Lokale Musikerzirkel, wie die in Düsseldorf, Wuppertal und Köln, erhielten ab den späten 60er Jahren eine rasch wachsende, überregionale Akzeptanz. Eine aktuell immer wichtiger werdende kulturelle Entwicklung ist das Aufeinanderzugehen von kreativen Künstlern unterschiedlicher Stilbereiche. Während in einem nicht mehr zu übersehenden Bereich der Neuen Musik, der Begriff Postmoderne dazu animiert, verstärkt rückwärtsgewandte, klassizistische Techniken aufzugreifen, ist der Jazz einen Weg gegangen, der frei jeder Dogmatik nahezu alle Grenzen durchlässig umspielt und zu Ergebnissen kommt, die von der Begegnung mit der so genannten Weltmusik, bis zur Zusammenarbeit mit zeitgenössischen Komponisten Musiken erzeugt, die in ihrer Kombinationsfreudigkeit zuvor unerhört waren.
Im Gegensatz zur eher statischen Haltung der Postmoderne, wird also immer noch ein Ideal gelebt, das vorwärts gerichtet ist. Neben dem künstlerischen Gewinn dieser Haltung besteht hier die berechtigte Hoffnung, der drohenden „Vergreisung“ des klassischen Musikbetriebs eine kreativ-lebendige Variante zur Seite zu stellen.

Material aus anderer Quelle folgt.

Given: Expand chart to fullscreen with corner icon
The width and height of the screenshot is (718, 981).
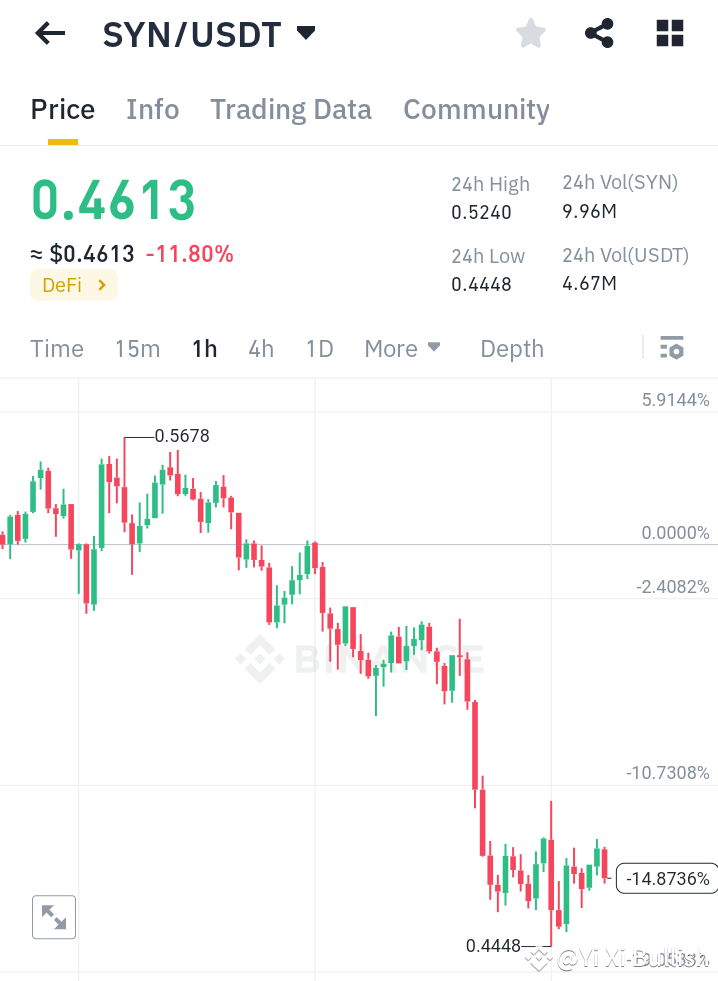Looking at the screenshot, I should 53,917.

Unser Ziel ist es, die bereits existierenden hohen Qualitäten der NRW Jazz-Szene zu komprimieren. Unabhängig von der Bedeutung der kontinuierlich stattfindenden Arbeit in den einzelnen Städten, eignet sich das Medium der improvisierten Musik sehr dazu, die lokalen Leistungen zu bündeln und damit sowohl im Land, wie auch auf bundesweiten und internationalen Podien die Qualitäten des NRW Jazz darzustellen.
Der praktische Weg dazu liegt in der Gründung eines Ensembles, das als offene Gruppe, also mit wechselnden Besetzungen, an eigens konzipierten Programmen arbeitet. Dabei denken wir an eine mittelgroße, flexible Formation, die sich stilistisch von der klassischen Moderne bis zur Avantgarde bewegen können muss und sich auch interdisziplinären Aufgaben widmet.
Die einzelnen Projekte sollten stets themenbezogen sein, jedes Programm zeigt ein eigenständiges Profil. Bei der Wahl der jeweiligen Sujets suchen wir nicht nur jazzmusikalische Themen, sondern versuchen, durch gezielte Kontakte zu anderen Künsten neue Wege zu finden. Da der Jazz immer und überall ein „melting pot“ sich verbindender Kulturen war, ist die soziokulturelle Realität der NRW Metropolen dieser Kunstform besonders nah.
Im Vergleich zur klassischen Musik ist die Ausstattung der Jazzförderung immer noch sehr spartanisch. Mit der Verwirklichung unseres Konzepts hegen wir den Wunsch, einer Musik, die als immer typische urbane Gattung die kulturelle Besonderheit von NRW mit begründet hat, eine adäquate Präsentation zu ermöglichen. Die Idee von „Jazzpool NRW“ beinhaltet ganz klar, dass sie nicht in Konkurrenz zu anderen Programmen gerät, sondern durch die überregionale Sicht und wechselnden Bestzungen einen integrativen Effekt entwickelt, der viele der besten improvisierenden Musiker des Landes zusammenführen soll.